Dataset excerpts.
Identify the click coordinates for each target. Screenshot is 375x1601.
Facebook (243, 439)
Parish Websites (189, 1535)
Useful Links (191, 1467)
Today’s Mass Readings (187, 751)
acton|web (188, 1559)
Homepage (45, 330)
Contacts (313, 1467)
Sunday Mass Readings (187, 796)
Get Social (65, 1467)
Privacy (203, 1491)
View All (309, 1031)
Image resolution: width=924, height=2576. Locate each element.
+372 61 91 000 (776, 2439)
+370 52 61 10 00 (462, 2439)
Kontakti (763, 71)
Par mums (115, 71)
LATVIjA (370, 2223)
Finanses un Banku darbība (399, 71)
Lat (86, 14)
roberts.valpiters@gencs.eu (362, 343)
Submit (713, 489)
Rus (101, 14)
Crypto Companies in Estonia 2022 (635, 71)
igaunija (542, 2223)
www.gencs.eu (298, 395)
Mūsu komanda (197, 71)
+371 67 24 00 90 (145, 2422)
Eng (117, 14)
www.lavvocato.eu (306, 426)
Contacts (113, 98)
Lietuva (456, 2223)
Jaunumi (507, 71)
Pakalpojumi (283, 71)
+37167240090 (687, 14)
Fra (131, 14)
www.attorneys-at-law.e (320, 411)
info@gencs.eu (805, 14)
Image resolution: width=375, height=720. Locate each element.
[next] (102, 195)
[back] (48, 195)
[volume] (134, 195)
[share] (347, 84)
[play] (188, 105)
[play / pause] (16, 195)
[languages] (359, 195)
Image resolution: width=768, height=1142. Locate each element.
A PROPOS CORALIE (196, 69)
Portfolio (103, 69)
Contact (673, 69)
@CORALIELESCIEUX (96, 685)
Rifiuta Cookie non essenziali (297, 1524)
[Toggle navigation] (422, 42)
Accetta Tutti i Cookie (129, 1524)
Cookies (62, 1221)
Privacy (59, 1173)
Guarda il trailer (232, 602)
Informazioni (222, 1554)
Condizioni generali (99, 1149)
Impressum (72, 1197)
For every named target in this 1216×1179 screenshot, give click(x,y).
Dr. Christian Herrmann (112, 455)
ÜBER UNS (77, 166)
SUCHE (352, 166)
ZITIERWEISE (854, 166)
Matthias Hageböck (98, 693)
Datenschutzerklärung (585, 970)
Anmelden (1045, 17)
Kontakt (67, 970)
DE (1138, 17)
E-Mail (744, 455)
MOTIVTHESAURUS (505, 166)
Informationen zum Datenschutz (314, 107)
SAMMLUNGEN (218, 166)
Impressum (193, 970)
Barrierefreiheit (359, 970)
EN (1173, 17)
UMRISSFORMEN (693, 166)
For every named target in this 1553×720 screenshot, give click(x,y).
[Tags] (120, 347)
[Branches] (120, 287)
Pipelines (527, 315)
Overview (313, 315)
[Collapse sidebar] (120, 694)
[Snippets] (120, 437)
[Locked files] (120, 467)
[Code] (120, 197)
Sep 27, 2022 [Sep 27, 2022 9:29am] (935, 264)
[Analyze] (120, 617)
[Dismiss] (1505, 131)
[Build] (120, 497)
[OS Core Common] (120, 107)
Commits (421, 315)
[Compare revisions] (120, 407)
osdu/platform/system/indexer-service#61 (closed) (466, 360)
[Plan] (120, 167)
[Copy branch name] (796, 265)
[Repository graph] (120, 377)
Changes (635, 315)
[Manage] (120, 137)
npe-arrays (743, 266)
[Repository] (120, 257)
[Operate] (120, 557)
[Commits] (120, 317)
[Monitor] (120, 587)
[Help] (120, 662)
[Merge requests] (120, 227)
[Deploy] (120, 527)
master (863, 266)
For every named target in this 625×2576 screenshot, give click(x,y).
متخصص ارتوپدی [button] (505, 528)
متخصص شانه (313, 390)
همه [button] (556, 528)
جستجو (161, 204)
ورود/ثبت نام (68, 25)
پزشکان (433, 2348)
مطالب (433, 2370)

Your task.
Print every line above verbatim, from the first through the last, without changing, adding, or leaving out anything.

Expected answer.
Identify the click coordinates for each target. Screenshot is 375x1601.
Facebook (243, 439)
Parish Websites (189, 1535)
Useful Links (191, 1467)
Today’s Mass Readings (187, 751)
acton|web (188, 1559)
Homepage (45, 330)
Contacts (313, 1467)
Sunday Mass Readings (187, 796)
Get Social (65, 1467)
Privacy (203, 1491)
View All (309, 1031)
Image resolution: width=924, height=2576. Locate each element.
+372 61 91 000 (776, 2439)
+370 52 61 10 00 (462, 2439)
Kontakti (763, 71)
Par mums (115, 71)
LATVIjA (370, 2223)
Finanses un Banku darbība (399, 71)
Lat (86, 14)
roberts.valpiters@gencs.eu (362, 343)
Submit (713, 489)
Rus (101, 14)
Crypto Companies in Estonia 2022 (635, 71)
igaunija (542, 2223)
www.gencs.eu (298, 395)
Mūsu komanda (197, 71)
+371 67 24 00 90 (145, 2422)
Eng (117, 14)
www.lavvocato.eu (306, 426)
Contacts (113, 98)
Lietuva (456, 2223)
Jaunumi (507, 71)
Pakalpojumi (283, 71)
+37167240090 (687, 14)
Fra (131, 14)
www.attorneys-at-law.e (320, 411)
info@gencs.eu (805, 14)
Image resolution: width=375, height=720. Locate each element.
[next] (102, 195)
[back] (48, 195)
[volume] (134, 195)
[share] (347, 84)
[play] (188, 105)
[play / pause] (16, 195)
[languages] (359, 195)
Image resolution: width=768, height=1142. Locate each element.
A PROPOS CORALIE (196, 69)
Portfolio (103, 69)
Contact (673, 69)
@CORALIELESCIEUX (96, 685)
Rifiuta Cookie non essenziali (297, 1524)
[Toggle navigation] (422, 42)
Accetta Tutti i Cookie (129, 1524)
Cookies (62, 1221)
Privacy (59, 1173)
Guarda il trailer (232, 602)
Informazioni (222, 1554)
Condizioni generali (99, 1149)
Impressum (72, 1197)
For every named target in this 1216×1179 screenshot, give click(x,y).
Dr. Christian Herrmann (112, 455)
ÜBER UNS (77, 166)
SUCHE (352, 166)
ZITIERWEISE (854, 166)
Matthias Hageböck (98, 693)
Datenschutzerklärung (585, 970)
Anmelden (1045, 17)
Kontakt (67, 970)
DE (1138, 17)
E-Mail (744, 455)
MOTIVTHESAURUS (505, 166)
Informationen zum Datenschutz (314, 107)
SAMMLUNGEN (218, 166)
Impressum (193, 970)
Barrierefreiheit (359, 970)
EN (1173, 17)
UMRISSFORMEN (693, 166)
For every named target in this 1553×720 screenshot, give click(x,y).
[Tags] (120, 347)
[Branches] (120, 287)
Pipelines (527, 315)
Overview (313, 315)
[Collapse sidebar] (120, 694)
[Snippets] (120, 437)
[Locked files] (120, 467)
[Code] (120, 197)
Sep 27, 2022 [Sep 27, 2022 9:29am] (935, 264)
[Analyze] (120, 617)
[Dismiss] (1505, 131)
[Build] (120, 497)
[OS Core Common] (120, 107)
Commits (421, 315)
[Compare revisions] (120, 407)
osdu/platform/system/indexer-service#61 (closed) (466, 360)
[Plan] (120, 167)
[Copy branch name] (796, 265)
[Repository graph] (120, 377)
Changes (635, 315)
[Manage] (120, 137)
npe-arrays (743, 266)
[Repository] (120, 257)
[Operate] (120, 557)
[Commits] (120, 317)
[Monitor] (120, 587)
[Help] (120, 662)
[Merge requests] (120, 227)
[Deploy] (120, 527)
master (863, 266)
For every named target in this 625×2576 screenshot, give click(x,y).
متخصص ارتوپدی [button] (505, 528)
متخصص شانه (313, 390)
همه [button] (556, 528)
جستجو (161, 204)
ورود/ثبت نام (68, 25)
پزشکان (433, 2348)
مطالب (433, 2370)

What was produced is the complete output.